- Task to carry out
From the material below, extract the lines that run from the line with "Uncheck allow local network requests checkbox" up to and including the line with "The height and width of the screenshot is (847, 1288).", and reproduce them word for word.

- Information supplied

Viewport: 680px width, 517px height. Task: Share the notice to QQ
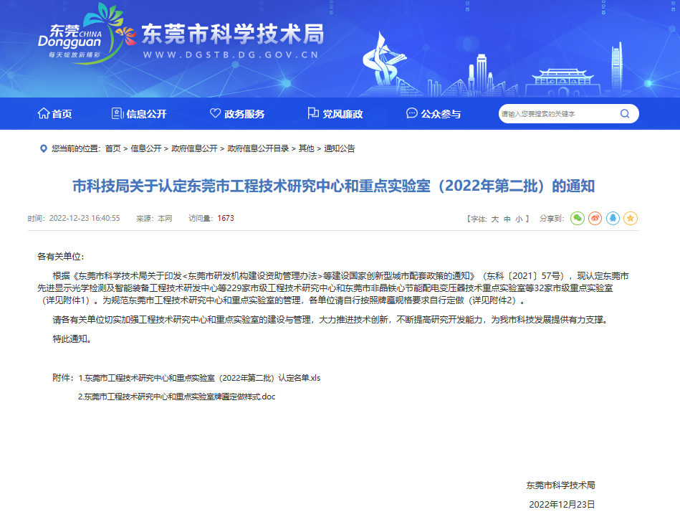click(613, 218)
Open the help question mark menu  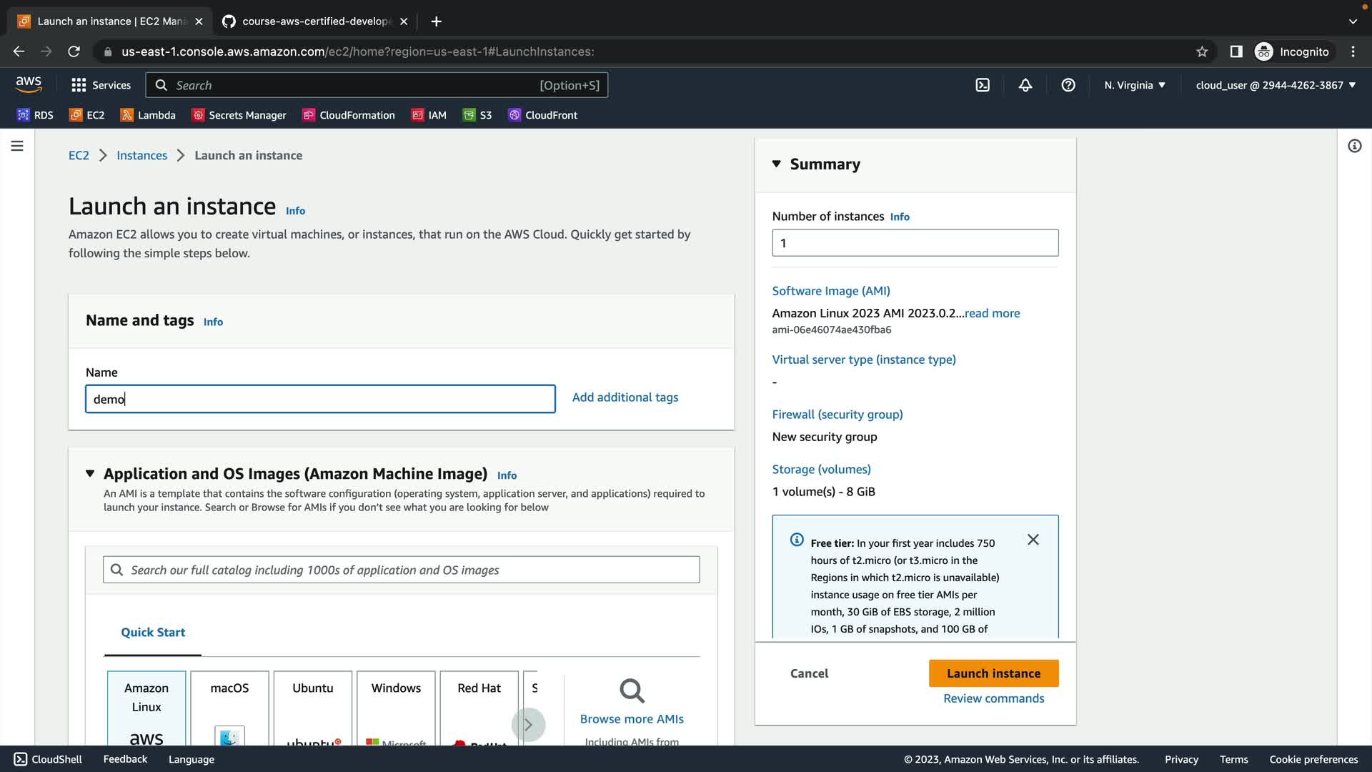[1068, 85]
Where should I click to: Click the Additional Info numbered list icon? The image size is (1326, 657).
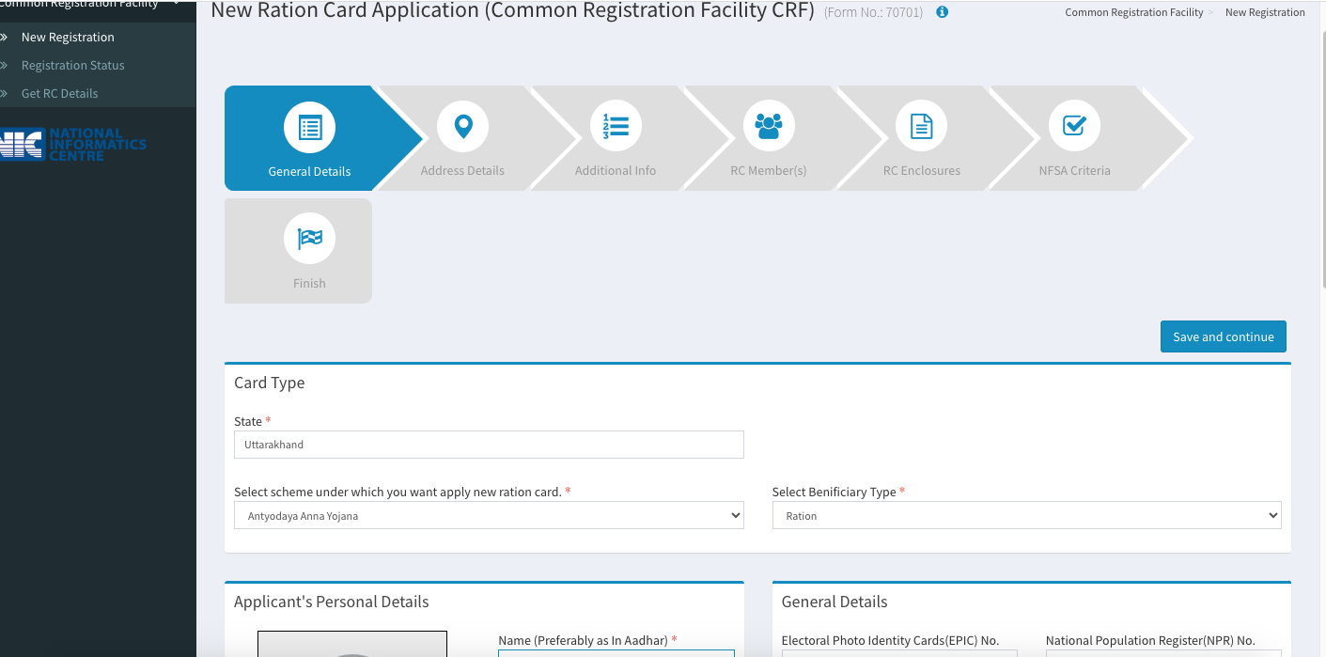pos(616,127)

==

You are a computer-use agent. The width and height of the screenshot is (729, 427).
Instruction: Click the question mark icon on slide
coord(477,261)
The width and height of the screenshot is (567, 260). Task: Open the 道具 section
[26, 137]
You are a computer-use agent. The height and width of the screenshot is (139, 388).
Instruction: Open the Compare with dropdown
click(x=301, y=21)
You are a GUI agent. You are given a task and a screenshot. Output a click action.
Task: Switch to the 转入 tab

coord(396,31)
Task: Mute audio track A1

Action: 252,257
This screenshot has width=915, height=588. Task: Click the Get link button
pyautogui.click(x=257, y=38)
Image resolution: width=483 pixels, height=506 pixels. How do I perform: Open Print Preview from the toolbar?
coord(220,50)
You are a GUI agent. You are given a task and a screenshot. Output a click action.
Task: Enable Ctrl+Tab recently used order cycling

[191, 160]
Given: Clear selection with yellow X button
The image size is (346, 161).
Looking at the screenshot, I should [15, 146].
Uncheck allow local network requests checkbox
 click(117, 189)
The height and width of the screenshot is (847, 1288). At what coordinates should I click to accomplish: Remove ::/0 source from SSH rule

- The response
Uncheck allow local network requests checkbox
 click(117, 189)
The height and width of the screenshot is (847, 1288). At what coordinates should I click to accomplish: Remove ::/0 source from SSH rule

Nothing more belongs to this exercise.